ВЫБРАННЫЙ ОТРЫВОК →

Оптимизм, всегда присущий Островскому, мы в письмах этого времени видим, но ни одного слова о собственном творчестве пока нет. Более того, в письме своему брату Дмитрию 2 ноября 1926 г. Николай очень конкретно говорит об отсутствии каких-либо идей:
"А я креплюсь, не падаю духом, как сам знаешь, не волыню, а держусь сколько могу… Пиши о своих делах всех и прочем, а я бы написал о делах, да их нет, так что сядешь писать, да не знаешь о чём. День похож на день".
И в то же время в книге Раисы Порфирьевны Островской "Николай Островский", выпущенной "Молодой гвардией" в серии "Жизнь замечательных людей" именно этот период жизни будущего писателя, после его возвращения из санатория "Горячий Ключ" описывается следующим образом:
"Невесёлым было наше возвращение в Новороссийск.
Серные ванны жесточайшим образом обманули наш ожидания.
Врачи утешали, говорили, серные ванны должны сказаться позднее и улучшение должно наступить по меньшей мере через месяц. Советовали на другой год продолжить лечение в Мацесте.
Несмотря на своё тяжёлое состояние, Николай неизменно повторял:
– Ничего, всё это мелкие кочки на жизненной дороге, всё это временно. Пройдет!
Но по его сдвинутым бровям было видно, что всё это он говорит только для нас.
Чтобы заглушить физическую боль, он всё больше и больше погружался в книги. В ясную, хорошую погоду мы выносили его во двор. Здесь, в тени акаций, на
складной деревянной кровати он проводил дни. Чтоб скрыться от любопытных глаз, между двумя деревьями протягивали верёвку, на неё вешали простыню.
Сюда же по вечерам собиралась молодёжь. Тогда этот уголок оживал. Споры, шутки, смех, пение, игра на мандолине и гитаре не смолкали.

ИМЕЮЩИЕСЯ ДАННЫЕ →
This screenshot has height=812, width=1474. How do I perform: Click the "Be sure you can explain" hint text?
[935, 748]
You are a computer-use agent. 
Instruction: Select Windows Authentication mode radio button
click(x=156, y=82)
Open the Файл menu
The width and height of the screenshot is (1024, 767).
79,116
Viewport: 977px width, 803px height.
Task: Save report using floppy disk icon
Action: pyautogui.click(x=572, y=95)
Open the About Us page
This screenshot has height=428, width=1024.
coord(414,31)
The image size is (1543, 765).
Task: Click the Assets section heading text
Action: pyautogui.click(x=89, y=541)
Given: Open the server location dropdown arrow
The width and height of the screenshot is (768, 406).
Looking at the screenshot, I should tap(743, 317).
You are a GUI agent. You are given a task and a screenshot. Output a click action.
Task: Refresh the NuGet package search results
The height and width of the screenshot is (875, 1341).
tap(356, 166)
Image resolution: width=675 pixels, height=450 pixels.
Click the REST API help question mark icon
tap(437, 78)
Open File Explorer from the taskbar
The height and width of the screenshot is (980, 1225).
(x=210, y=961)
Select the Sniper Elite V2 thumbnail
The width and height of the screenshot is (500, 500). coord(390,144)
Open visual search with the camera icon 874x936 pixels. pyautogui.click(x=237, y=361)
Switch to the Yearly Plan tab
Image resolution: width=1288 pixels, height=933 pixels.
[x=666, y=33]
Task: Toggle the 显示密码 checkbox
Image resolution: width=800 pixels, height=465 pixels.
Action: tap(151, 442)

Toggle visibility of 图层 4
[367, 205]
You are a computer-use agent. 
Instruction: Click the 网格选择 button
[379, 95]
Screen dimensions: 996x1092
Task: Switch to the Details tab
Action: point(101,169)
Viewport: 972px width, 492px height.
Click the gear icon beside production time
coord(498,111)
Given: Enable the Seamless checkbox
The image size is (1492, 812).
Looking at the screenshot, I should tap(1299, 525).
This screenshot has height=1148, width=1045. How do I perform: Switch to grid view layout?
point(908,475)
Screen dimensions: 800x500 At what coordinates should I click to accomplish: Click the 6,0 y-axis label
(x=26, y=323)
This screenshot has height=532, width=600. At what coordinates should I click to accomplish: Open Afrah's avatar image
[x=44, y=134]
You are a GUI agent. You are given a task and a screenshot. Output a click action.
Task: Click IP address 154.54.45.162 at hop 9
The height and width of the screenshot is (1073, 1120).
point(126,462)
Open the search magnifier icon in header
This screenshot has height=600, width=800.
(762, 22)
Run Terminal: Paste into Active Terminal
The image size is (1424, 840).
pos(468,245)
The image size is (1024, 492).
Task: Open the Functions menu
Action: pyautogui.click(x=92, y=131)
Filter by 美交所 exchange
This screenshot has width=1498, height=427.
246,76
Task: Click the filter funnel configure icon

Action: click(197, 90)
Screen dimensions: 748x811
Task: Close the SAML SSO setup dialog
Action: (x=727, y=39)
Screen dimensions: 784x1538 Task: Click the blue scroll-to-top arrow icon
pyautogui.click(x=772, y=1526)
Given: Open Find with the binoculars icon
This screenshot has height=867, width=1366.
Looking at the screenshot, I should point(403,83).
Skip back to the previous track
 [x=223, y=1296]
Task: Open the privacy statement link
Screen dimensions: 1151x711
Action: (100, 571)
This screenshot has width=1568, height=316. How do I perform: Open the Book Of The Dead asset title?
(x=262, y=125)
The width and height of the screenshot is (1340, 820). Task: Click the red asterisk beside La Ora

ЗАДАНИЯ И УПРАЖНЕНИЯ →
1. Ответьте по отрывку об Островском на вопросы:
(a) Какого числа Николай написал письмо брату Дмитрию?
(b) В какой серии вышла книга Раисы Порфирьевны Островской «Николай Островский»?
(c) Где врачи советовали продолжить лечение на другой год?
2. Верните без изменений фрагмент отрывка об Островском: начните с места, где стоят слова «Врачи утешали, говорили, серные», и остановитесь после слов «только для нас.».
3. Продолжите отрывок об Островском, начав сразу после его последнего предложения.
Данные здесь никак не используются.

ОТВЕТЫ →
1.
(a) 2 ноября 1926 г.
(b) В серии «Жизнь замечательных людей».
(c) В Мацесте.

2.
Врачи утешали, говорили, серные ванны должны сказаться позднее и улучшение должно наступить по меньшей мере через месяц. Советовали на другой год продолжить лечение в Мацесте.
Несмотря на своё тяжёлое состояние, Николай неизменно повторял:
– Ничего, всё это мелкие кочки на жизненной дороге, всё это временно. Пройдет!
Но по его сдвинутым бровям было видно, что всё это он говорит только для нас.

3.
Осенью в свой распорядок дня Николай включил новую графу: «писание». «Писанию» теперь отводилась большая часть дня, примерно часа четыре. Что подразумевалось под «писанием», оставалось нам неизвестным. Каждое утро после завтрака Николай просил дать ему чернила, вынимал из-под подушки объёмистую тетрадь и начинал писать.
Что он писал, никто не знал, а когда я просила показать мне таинственную тетрадь, Николай шутил:
– Ну, какая ты любопытная, прямо, как женщина! Я веду дневник, как тот Квасман в больнице, о котором я рассказывал, помнишь? Хочешь, почитаю?
Николай раскрывал тетрадь и, неестественно быстро бегая зрачками по странице, читал: «…27 ноября. Здоровье Островского ничего себе, большой палец на левой ноге ещё шевелится, но в больницу Островский не хочет». «28 ноября. Аппетит у Островского хороший, съел три котлеты, хотел ещё одну, но жена не дала, говорит: тебе в твоём лежачем состоянии есть вообще вредно, а сама по своему ходячему положению слопала семь…»
Я хохотала, а Николай быстро прятал написанное.
Иногда он так увлекался писанием, что трудно было оторвать его к обеду. В таких случаях раздражался, требовал, чтобы к нему не приставали с «идиотскими обедами», и обещал, закончив через несколько дней работу, отобедать сразу за всё упущенное время.
Как-то утром Николай вручил мне объёмистый запечатанный пакет. Я даже не видела, когда и кто подавал ему клей и когда Николай запечатывал таинственную тетрадь.
– Вот отправь, Раюша, только сделай это сейчас же, – попросил он. Адрес тоже был написан его рукой. Крупно: «Город Одесса». Кому персонально, не помню.